Rookverbod

Willem staart door het raam naar buiten naar de vertrekkende vrachtwagen. Het is normaal al rustig op straat in het dorp, maar vandaag lijkt het of iedereen deze plek mijdt. Hij draait zich om en schuifelt naar de bar. Achter de bar is alleen aan de vormen in het stof nog te zien waar alles stond. Hij heeft het nog lang volgehouden, misschien iets te lang. Zijn spaargeld, het appeltje voor de dorst, niet meer zo groot als het was. Maar twintig jaar laat je ook niet zomaar achter je, daar wil je best voor vechten.

Hij had maar een kleine vaste klantenkring. Gepensioneerden Henk, Kees, lange Gerrit en bleke Gerrit waren door de weeks bij hem te vinden, waar ze luidruchtig aan een tafeltje zaten te klaverjassen. Als je Harry zocht, maakte je de meeste kans bij het biljart achter in de zaak. Dirk wilde nog wel eens een spelletje met Harry meedoen, maar hij vond het ook prima om aan een tafeltje op zijn gemak zijn krantje te lezen. De dames Martha en Wilma, die uren konden zitten koffieleuten, maakten het geheel compleet. Natuurlijk liepen er andere klanten binnen en kwam in het weekend de lokale jeugd in zijn bar voordrinken, voor ze naar de grote kroegen in de stad trokken, maar zijn vaste klanten zorgden voor het leven in de kroeg, waren er onderdeel van. Zijn kroeg liep. Hij zou er niet rijk van worden, maar de zaak was van hem en hij hield van zijn werk.
 
De eerste maand na het rookverbod wilde het nog wel lukken. Iedereen bleef gewoon komen, maar hij merkte aan Henk en Kees dat ze het vervelend vonden om naar buiten te gaan om te roken. De onderbrekingen in het spel irriteerden ook lange en bleke Gerrit, hoewel zij allebei niet rookten. De kaartclub verkaste naar de keukentafel van lange Gerrit. Dirk, die de combinatie krantje en sigaret niet kon missen was de volgende. Harry, Martha en Wilma bleven nog een tijd komen, maar steeds minder lang. Het leven was uit zijn kroeg, dat merkte Willem ook. Soms waren er dagen dat er helemaal niemand binnenkwam. Uiteindelijk had hij alleen nog de jeugd in het weekend.
 
Het dorp is maar klein en hij komt zijn oude klanten regelmatig tegen.
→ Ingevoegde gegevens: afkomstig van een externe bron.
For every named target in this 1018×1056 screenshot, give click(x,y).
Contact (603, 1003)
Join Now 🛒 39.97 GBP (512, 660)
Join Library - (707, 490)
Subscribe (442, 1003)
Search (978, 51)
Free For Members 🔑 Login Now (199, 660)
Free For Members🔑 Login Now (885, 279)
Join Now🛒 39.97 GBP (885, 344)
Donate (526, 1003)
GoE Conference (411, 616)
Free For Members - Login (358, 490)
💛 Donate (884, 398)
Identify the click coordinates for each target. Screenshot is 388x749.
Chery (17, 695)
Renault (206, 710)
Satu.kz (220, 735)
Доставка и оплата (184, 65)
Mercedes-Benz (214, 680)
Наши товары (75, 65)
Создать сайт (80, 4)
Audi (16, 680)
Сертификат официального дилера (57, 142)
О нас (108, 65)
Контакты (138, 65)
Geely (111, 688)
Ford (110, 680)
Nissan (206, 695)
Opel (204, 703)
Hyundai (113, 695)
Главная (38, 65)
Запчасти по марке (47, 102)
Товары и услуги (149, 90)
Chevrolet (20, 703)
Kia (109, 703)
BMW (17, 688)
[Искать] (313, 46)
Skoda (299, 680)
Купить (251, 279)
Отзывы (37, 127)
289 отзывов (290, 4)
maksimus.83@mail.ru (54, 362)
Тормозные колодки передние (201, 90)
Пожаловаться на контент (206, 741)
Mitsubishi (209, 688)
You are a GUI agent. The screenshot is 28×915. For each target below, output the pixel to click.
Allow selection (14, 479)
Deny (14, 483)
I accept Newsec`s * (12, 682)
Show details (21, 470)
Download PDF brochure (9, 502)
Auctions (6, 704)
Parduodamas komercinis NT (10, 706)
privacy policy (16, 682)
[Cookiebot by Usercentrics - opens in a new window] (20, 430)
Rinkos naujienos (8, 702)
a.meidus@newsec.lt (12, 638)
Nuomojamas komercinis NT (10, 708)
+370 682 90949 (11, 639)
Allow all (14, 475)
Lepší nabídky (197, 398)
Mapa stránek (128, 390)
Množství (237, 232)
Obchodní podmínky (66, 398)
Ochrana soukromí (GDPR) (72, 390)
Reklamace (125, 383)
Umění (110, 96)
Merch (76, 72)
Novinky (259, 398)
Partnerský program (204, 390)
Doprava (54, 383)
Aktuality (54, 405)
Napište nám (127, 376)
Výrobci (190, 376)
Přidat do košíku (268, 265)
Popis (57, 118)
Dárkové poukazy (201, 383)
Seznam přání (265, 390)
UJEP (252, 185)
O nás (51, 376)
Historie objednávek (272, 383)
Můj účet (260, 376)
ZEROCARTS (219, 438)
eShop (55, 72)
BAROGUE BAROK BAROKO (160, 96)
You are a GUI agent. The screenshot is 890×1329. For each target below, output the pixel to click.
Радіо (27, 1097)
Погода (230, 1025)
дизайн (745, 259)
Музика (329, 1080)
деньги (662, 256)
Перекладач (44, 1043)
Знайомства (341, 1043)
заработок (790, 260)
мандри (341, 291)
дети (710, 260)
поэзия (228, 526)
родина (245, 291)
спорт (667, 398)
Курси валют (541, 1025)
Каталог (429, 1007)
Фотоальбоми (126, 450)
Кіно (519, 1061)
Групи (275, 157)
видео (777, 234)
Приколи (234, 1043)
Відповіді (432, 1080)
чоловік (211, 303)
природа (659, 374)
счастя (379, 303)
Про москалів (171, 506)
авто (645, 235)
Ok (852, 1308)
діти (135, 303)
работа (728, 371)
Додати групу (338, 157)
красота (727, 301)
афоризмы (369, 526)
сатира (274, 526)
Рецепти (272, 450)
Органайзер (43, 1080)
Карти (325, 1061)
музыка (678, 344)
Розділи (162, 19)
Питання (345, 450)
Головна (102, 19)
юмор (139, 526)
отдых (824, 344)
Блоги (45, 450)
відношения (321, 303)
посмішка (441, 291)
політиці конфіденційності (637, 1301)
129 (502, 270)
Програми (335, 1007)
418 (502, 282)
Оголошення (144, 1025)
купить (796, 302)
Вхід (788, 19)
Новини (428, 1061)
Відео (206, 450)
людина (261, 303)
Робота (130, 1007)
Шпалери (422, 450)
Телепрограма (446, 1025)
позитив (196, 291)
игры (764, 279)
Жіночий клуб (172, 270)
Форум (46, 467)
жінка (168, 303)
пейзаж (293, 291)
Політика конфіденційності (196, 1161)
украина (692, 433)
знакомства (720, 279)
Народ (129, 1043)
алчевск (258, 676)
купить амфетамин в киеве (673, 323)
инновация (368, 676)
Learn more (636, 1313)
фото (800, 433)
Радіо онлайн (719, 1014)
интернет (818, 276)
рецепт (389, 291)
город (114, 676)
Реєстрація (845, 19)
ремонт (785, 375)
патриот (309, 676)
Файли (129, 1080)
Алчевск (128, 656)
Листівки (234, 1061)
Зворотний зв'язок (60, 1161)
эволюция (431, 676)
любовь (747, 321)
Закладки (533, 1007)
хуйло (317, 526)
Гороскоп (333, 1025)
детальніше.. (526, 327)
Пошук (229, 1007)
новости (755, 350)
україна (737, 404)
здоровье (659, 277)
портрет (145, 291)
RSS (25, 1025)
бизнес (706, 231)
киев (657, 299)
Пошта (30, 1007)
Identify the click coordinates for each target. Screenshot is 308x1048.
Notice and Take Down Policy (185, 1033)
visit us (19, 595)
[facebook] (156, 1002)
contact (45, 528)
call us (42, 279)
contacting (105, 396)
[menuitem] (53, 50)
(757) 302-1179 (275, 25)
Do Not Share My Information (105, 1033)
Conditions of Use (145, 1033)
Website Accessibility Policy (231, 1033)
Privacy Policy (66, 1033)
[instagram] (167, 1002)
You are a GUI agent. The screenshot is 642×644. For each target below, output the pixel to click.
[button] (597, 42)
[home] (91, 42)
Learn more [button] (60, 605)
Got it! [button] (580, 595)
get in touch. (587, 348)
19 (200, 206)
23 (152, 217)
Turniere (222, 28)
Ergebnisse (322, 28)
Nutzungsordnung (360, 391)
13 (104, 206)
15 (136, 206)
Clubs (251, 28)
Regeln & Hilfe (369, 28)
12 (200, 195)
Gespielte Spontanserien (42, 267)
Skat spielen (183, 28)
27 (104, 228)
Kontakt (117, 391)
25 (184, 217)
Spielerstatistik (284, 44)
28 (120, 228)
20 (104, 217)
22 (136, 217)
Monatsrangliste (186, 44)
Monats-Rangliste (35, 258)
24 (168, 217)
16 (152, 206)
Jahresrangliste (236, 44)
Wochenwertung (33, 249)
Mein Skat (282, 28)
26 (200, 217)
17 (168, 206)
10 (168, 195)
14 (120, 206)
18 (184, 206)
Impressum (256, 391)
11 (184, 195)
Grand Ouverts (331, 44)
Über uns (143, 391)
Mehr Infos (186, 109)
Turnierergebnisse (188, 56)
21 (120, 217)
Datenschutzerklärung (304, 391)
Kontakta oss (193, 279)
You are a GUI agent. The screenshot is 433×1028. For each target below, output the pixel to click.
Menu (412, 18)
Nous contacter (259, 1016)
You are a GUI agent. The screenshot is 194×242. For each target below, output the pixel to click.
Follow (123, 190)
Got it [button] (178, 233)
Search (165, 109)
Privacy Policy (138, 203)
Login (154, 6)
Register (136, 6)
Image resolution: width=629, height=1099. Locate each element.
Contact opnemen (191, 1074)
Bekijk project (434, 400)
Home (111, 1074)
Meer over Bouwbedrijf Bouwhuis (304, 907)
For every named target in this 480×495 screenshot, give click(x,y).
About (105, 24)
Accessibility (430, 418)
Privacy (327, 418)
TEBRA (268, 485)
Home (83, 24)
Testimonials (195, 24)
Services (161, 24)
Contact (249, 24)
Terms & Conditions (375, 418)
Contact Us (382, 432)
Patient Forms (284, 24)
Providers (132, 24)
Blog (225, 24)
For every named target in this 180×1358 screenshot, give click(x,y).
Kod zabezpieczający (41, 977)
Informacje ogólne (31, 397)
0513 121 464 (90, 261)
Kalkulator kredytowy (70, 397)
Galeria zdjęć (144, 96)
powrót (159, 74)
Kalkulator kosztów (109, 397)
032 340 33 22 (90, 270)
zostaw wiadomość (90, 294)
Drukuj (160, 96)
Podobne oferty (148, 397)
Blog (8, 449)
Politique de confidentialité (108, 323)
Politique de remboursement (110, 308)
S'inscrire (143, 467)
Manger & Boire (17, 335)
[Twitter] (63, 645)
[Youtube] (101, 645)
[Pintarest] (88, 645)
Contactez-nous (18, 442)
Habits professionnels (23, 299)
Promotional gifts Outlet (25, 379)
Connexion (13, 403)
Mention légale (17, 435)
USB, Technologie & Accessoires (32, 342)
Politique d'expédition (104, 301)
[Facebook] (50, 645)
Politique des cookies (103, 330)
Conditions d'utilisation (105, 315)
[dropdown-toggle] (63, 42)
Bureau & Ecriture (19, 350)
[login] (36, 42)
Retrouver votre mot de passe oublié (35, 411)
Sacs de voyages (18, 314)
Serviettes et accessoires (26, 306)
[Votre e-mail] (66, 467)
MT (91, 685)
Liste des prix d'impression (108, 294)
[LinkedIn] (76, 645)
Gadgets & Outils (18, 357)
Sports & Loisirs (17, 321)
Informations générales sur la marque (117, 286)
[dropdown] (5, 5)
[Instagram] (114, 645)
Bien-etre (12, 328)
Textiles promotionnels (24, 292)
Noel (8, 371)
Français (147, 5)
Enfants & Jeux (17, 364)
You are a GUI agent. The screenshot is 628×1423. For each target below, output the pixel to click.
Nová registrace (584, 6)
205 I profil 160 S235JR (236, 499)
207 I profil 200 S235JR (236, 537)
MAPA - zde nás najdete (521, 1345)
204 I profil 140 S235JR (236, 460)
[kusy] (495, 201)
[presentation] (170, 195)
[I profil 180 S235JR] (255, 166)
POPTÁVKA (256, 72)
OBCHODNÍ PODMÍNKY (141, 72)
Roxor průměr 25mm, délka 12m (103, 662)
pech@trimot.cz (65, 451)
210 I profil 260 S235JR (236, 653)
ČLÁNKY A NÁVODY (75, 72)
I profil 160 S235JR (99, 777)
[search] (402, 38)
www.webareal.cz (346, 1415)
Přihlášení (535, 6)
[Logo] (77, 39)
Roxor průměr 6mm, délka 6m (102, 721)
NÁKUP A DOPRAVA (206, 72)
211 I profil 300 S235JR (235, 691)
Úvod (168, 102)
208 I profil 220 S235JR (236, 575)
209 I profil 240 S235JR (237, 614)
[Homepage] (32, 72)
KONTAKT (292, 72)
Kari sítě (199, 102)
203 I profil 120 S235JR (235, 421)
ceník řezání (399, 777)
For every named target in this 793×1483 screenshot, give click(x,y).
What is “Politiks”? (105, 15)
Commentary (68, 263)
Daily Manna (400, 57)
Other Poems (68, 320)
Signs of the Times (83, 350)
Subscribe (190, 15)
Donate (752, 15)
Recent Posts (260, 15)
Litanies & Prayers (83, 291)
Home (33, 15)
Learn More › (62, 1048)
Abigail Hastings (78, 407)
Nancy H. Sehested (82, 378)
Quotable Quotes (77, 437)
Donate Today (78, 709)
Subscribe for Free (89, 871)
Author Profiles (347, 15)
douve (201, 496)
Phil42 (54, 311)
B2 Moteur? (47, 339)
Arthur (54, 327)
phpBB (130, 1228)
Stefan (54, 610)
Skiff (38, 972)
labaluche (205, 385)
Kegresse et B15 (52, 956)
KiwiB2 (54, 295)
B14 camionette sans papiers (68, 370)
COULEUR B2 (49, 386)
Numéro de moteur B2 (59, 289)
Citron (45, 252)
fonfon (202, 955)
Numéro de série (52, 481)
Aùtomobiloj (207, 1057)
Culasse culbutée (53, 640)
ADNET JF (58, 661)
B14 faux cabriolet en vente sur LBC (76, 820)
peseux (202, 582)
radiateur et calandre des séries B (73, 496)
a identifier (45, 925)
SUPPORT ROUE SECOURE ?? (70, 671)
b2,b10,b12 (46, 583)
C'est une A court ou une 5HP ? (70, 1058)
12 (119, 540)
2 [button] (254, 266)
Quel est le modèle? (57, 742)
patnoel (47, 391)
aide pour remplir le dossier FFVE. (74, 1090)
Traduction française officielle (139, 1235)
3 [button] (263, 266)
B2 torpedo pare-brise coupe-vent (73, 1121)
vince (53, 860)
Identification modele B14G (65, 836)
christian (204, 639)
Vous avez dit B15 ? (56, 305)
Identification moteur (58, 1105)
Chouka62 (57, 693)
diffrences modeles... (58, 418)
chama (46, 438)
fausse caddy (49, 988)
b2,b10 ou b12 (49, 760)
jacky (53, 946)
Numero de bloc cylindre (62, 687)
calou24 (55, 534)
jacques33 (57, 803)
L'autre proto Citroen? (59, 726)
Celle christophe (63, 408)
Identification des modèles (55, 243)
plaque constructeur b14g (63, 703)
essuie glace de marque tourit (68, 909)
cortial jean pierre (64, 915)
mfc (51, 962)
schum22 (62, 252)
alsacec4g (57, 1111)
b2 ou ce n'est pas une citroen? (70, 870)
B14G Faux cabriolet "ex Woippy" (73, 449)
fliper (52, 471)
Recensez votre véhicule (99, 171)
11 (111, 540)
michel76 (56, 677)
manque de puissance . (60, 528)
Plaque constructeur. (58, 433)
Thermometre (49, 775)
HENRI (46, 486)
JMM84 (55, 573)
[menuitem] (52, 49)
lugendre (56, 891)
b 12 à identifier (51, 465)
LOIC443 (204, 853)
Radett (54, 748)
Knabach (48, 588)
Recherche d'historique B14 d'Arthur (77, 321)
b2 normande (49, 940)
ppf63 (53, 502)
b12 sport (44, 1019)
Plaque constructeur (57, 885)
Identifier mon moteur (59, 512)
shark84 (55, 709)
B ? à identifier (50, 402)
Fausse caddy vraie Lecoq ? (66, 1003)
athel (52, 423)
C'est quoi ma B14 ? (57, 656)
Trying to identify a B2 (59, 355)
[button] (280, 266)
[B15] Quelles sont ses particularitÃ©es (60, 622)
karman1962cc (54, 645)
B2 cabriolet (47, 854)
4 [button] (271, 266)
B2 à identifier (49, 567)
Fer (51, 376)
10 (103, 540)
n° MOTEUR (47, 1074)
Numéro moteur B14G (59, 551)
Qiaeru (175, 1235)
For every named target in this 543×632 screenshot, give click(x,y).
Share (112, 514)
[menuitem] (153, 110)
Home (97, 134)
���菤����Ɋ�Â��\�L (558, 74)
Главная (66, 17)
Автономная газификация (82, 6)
Ze schamen zich, dat kan hij wel zien. Niet genoeg om weer naar de kroeg te komen, maar net genoeg om zijn ogen te ontwijken. Hij neemt het ze niet kwalijk, maar hij merkt dat hij het de anderen in het dorp wel kwalijk neemt. Soms heeft hij zin om te schreeuwen: ‘waar blijven jullie nou? Jullie zouden toch allemaal naar mijn kroeg komen?’ maar ook dat is niet eerlijk. Zij hebben niet gekozen voor het rookverbod en desinteresse kun je niemand kwalijk nemen. Nee, de overheid is hier de schuldige. En de antirooklobby die niets en niemand ontziend zo nodig hun wil aan anderen wil opleggen. Dat werknemers recht hebben op een rookvrije werkplek, kan hij zich nog wel voorstellen, maar hij heeft helemaal geen personeel. Het rookverbod geldt voor zijn kroeg omdat er anders sprake zou zijn van oneerlijke concurrentie. Alsof de duizenden mensen die niet meer mogen roken in de kroegen met personeel in de stad, dan naar hem zouden komen. Ze weten niet eens dat hij bestaat. Als ze het over oneerlijk willen hebben, kan hij nog wel een boekje opendoen.
 
Willem opent de kastjes onder de bar. Ze zijn leeg, maar in een hoek ziet hij nog iets liggen. Het is een polaroidfoto van het kaartclubje. Op de foto heffen ze hun glas en Willem staat achter ze, een brede glimlach op zijn gezicht. Op de tafel staat een asbak met een smeulende sigaret erop. Hij stopt de foto in zijn borstzakje en loopt door de lege kroeg. Bij de ingang kijkt hij nog een keer rond. Dan stapt hij naar buiten en sluit voorgoed de deur.